ML Frameworks like TensorFlow and PyTorch are really about manually building up abstract syntax trees which one then performs automatic differentiation on using the chain rule.
This is actually a rather kludgy solution. One is performing manually and explicitly what a compiler already does: Building syntax trees to be evaluate.
If you got an algorithm written in Python which you want to train using deep learning techniques, you cannot use the algorithm as it is. No you have to go through all the logic and rewrite everything as an elaborate manually constructed syntax tree.
Not to mention you will most likely hit the wall if you took any complex code, as TensorFlow and PyTorch have limited support for control flow statements such as loops, and if-statements.
This is in stark contrast to Julia, where you can actually let the compiler to the job. Just take regular Julia code and let Flux do its magic on it. You get automatic-differentiation without any need to do extensive manually rewrite your code.
You can take e.g. a whole raytracer and do deep learning on it. You can solve a differential equation using machine learning.

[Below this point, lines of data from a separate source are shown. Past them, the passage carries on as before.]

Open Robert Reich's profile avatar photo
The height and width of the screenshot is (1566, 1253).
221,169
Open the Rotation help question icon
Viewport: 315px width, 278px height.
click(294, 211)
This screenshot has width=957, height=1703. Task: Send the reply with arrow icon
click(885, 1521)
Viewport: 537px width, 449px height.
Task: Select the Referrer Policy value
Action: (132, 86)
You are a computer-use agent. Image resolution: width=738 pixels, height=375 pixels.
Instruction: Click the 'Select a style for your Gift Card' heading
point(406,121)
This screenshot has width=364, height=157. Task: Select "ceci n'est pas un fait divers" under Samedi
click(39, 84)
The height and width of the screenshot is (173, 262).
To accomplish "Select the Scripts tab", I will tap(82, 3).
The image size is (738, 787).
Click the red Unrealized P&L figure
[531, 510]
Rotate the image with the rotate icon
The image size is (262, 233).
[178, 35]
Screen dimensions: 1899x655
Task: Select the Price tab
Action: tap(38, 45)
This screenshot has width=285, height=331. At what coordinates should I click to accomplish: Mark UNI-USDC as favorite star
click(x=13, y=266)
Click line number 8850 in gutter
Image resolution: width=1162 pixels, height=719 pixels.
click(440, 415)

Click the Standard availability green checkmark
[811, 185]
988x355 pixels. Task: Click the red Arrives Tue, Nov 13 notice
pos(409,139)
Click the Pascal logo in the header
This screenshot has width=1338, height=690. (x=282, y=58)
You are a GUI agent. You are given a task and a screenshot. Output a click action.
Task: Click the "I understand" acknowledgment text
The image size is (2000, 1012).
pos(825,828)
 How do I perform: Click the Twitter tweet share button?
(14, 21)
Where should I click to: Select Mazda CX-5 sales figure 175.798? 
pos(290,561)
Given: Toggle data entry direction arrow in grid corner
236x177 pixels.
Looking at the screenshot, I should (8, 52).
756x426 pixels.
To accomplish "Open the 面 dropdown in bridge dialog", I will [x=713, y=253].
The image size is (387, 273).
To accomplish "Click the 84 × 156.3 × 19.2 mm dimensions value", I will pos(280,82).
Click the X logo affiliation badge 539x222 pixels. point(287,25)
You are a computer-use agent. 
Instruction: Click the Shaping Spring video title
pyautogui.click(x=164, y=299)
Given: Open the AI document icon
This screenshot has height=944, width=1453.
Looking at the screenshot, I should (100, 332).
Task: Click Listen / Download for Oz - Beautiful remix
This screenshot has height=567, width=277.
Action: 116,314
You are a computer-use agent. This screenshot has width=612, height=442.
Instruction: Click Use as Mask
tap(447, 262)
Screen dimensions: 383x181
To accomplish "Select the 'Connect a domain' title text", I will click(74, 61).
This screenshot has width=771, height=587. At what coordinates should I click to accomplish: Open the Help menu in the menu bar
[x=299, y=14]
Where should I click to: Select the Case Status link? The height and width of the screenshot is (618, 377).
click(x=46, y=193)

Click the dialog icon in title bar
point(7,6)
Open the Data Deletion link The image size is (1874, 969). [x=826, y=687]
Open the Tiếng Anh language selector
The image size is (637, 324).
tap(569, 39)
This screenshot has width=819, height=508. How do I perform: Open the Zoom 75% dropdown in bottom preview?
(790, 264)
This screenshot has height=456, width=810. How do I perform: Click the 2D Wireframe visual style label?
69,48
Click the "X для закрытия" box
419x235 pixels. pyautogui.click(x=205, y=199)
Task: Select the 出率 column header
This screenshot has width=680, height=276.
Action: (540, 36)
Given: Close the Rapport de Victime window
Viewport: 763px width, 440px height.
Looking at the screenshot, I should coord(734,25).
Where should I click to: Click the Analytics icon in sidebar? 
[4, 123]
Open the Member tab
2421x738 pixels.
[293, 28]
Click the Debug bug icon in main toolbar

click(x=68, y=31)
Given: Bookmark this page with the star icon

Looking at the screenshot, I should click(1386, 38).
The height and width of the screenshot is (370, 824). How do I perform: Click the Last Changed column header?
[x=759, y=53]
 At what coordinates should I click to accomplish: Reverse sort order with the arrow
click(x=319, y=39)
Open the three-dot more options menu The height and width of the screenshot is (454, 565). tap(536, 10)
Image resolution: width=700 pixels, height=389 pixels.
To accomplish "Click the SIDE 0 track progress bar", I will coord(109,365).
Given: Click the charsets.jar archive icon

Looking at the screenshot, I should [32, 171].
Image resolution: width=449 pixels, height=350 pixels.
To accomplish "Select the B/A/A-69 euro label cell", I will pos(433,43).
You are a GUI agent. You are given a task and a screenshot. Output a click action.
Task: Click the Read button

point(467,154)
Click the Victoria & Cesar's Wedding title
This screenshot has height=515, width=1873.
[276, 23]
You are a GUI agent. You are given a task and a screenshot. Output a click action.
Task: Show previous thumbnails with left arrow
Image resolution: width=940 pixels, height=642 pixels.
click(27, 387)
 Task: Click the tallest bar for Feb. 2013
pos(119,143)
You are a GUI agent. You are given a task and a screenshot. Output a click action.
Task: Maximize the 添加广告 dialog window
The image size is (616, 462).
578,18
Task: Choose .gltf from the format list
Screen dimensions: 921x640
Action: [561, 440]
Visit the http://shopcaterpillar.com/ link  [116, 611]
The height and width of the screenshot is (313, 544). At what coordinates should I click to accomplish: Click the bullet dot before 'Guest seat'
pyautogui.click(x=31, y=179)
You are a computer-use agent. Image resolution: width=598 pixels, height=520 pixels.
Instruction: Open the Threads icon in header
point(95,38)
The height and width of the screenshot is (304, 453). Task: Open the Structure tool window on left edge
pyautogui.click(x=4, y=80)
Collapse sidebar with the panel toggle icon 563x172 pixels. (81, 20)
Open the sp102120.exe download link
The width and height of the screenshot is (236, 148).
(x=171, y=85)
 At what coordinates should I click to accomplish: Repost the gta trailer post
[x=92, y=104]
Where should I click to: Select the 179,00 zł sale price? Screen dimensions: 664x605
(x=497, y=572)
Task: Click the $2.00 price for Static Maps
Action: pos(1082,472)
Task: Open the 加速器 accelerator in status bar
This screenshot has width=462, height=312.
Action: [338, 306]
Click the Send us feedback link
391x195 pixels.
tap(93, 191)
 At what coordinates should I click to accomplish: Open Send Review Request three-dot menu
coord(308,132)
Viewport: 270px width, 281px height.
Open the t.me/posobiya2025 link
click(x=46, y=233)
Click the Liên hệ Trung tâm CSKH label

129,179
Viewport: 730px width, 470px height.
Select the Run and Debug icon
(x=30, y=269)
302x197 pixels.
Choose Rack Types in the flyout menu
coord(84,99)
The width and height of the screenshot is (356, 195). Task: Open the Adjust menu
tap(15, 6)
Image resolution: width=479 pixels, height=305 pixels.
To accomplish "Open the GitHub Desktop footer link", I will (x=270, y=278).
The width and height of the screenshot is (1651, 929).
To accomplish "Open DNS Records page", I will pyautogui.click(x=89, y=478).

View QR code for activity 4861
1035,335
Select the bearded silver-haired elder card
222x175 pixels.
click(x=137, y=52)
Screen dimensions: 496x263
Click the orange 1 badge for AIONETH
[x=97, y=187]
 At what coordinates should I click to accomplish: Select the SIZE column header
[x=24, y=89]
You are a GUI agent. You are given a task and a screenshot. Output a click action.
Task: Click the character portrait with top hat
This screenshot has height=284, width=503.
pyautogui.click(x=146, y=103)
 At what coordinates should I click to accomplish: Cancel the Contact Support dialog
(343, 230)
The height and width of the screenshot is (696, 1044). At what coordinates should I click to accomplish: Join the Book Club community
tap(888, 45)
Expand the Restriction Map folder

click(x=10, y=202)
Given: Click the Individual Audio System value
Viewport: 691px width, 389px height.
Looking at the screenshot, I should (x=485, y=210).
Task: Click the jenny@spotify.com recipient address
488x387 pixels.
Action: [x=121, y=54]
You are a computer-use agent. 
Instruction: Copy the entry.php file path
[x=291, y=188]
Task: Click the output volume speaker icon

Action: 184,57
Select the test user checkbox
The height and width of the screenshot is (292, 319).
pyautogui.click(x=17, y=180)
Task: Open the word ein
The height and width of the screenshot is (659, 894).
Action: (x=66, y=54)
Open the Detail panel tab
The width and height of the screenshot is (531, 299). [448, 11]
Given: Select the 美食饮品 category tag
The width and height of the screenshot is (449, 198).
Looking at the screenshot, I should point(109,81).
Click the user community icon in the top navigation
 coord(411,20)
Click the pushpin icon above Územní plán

This is why Google is making big investments in Swift to build automatic-differentiation into the language. If Python could deliver this they would not have been spending this massive effort into doing it.
This is an important thing for the field. That large investments are going into this shows that people with big money bags have deemed this important. Just because Python is big today does not mean it is the way of the future.
When the first diesel trains or electric trains arrived in small numbers should we have deemed them inferior to steam locomotives just because they commanded a tiny share of the market? Everything begins with small steps. You got to analyze the technology. You cannot just look at where the momentum or buzz currently is.
Why Write About Julia and Compare to Python?
Julia is a very new and promising language which few people have heard about. To get an impression of new technology it is often useful to compare with what people already know. There are many ways of doing this. This article was an out-of-the-box experience. But it is hardly my only writing on the topic. If you want writing focused on more concrete issues, here is some of my other writing:
- Explaining advantages of multiple dispatch by comparing a Julia solution to a Python solution for implementing custom units.
- Type annotations in Julia and Python.
- Null values in Julia and Python.
- String interpolation in Julia and Python.
- Generators and Iterators in Julia and Python.
- Coroutines and Tasks in Julia and Python.
Many people who begin using Julia have a Python background. They typically switch to Julia because it is offering the performance they need or in many cases the ease of use they need. E.g. doing machine learning is often easier in Julia. And in some areas like differential equations Julia has the best packages bar none.